Low doses of Alimera Sciences' Medidur FA provide visual acuity improvements and reduce the risk of ocular side effects commonly associated with corticosteroids, when administered to diabetic macular oedema (DME) patients, according to the three-month interim results of the first human pharmacokinetic (PK) study.

If approved by the FDA, Alimera intends to market the product under the trade name Iluvien. Each Illuvien intravitreal insert, which is delivered with a 25-gauge needle, has been designed to provide a sustained therapeutic effect for 24-36 months, depending on the dose of the corticosteroid, fluocinolone acetonide, administered within the insert.

The 36-month, open-label, Phase II PK study, which is running simultaneously with the pivotal Phase III FAME trial (Fluocinolone Acetonide in Diabetic Macular Edema), was designed to assess the systemic exposure to the corticosteroid as well as to provide information on the safety and efficacy of Iluvien in DME patients.

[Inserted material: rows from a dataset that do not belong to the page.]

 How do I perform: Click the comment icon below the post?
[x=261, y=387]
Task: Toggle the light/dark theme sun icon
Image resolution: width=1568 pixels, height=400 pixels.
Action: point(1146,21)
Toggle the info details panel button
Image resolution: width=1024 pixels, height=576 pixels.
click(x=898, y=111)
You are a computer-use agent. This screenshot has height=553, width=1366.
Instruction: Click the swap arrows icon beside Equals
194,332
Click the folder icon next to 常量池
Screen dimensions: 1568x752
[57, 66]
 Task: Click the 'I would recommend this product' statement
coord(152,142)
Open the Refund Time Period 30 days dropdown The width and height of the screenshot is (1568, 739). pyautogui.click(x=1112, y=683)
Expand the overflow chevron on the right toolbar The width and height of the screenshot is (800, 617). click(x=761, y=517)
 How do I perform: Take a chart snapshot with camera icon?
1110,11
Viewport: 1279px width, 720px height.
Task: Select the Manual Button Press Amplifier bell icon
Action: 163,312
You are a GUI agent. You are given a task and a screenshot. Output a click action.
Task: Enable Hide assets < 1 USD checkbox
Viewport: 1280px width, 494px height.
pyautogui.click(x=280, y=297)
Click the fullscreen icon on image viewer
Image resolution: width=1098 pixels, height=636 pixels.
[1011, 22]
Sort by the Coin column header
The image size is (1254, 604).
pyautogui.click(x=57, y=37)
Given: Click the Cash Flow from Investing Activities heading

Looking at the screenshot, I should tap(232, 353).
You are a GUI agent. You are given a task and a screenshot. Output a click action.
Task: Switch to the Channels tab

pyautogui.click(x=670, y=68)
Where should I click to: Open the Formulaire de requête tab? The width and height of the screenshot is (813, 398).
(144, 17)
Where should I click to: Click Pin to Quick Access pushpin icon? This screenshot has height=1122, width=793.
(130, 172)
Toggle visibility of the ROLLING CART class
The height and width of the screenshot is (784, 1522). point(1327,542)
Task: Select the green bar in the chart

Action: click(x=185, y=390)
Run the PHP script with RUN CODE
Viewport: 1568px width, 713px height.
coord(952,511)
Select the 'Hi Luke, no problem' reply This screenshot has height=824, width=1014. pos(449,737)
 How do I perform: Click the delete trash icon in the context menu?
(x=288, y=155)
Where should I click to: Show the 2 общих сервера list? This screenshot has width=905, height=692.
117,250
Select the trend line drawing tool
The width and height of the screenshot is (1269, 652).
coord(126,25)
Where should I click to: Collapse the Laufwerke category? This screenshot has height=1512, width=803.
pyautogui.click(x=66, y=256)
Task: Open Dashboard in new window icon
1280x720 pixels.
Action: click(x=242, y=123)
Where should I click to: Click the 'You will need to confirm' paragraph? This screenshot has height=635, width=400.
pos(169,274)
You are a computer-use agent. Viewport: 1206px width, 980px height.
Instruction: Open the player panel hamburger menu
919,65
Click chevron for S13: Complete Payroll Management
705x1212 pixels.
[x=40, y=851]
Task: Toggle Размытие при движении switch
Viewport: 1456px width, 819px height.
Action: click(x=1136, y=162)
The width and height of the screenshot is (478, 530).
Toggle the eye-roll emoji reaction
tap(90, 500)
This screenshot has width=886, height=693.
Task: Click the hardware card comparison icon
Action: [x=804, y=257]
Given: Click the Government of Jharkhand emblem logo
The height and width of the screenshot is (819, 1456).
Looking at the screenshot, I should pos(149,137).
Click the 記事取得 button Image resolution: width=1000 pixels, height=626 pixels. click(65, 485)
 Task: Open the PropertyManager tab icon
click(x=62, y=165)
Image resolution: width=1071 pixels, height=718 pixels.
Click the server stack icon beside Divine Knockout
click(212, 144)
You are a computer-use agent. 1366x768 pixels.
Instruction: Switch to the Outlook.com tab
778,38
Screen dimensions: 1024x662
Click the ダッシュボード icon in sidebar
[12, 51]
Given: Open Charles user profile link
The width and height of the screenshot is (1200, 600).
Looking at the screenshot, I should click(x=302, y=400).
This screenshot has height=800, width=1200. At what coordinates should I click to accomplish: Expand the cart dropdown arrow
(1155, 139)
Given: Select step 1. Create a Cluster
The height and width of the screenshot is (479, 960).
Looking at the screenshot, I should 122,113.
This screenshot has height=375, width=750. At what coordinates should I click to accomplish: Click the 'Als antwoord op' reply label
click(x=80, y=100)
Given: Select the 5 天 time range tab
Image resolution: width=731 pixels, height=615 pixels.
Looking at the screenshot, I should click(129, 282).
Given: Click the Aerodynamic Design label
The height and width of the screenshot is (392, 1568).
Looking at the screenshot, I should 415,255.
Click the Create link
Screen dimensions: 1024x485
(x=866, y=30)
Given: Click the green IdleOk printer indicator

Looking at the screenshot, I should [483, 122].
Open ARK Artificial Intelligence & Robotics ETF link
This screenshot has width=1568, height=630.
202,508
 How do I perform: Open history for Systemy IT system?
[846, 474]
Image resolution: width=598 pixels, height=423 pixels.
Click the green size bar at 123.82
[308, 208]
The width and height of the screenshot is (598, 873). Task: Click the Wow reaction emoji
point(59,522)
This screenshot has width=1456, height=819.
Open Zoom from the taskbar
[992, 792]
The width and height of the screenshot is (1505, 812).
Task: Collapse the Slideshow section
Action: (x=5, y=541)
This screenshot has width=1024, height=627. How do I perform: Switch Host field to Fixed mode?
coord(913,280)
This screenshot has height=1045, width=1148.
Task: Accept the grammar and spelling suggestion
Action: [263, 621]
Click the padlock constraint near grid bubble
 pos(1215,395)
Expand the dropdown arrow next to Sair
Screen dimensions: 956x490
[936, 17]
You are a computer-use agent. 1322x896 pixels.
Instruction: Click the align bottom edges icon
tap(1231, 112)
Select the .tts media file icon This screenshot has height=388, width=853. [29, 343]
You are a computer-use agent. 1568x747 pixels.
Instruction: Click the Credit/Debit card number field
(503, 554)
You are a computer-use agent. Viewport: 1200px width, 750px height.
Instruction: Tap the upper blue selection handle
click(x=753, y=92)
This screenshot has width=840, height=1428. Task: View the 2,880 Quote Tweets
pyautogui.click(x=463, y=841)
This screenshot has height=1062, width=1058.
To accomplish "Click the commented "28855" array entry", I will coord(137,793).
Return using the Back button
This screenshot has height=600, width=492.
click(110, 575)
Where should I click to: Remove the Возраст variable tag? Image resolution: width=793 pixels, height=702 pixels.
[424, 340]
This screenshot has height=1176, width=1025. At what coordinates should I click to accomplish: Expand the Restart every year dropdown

Thirty-seven patients were enrolled into the study in total, 20 of whom received low dose Iluvien (approximately 0.23 µg/day), whilst the remaining 17 patients received high dose Iluvien (approximately 0.45 µg/day).

At three months, 20% of the low dose patients and 18% of the high dose patients showed an improvement in best corrected visual acuity of 15 letters or more and a significant decrease in retinal thickness was noted in both groups. Although no intraocular pressure (IOP) related side effects were apparent in the low dose group, 12% of high dose patients experienced an increase in IOP of more than 30 mmHg. Only one incidence of cataract was reported in the high dose group.

Alimera will now continue to assess the results of the PK study at quarterly intervals.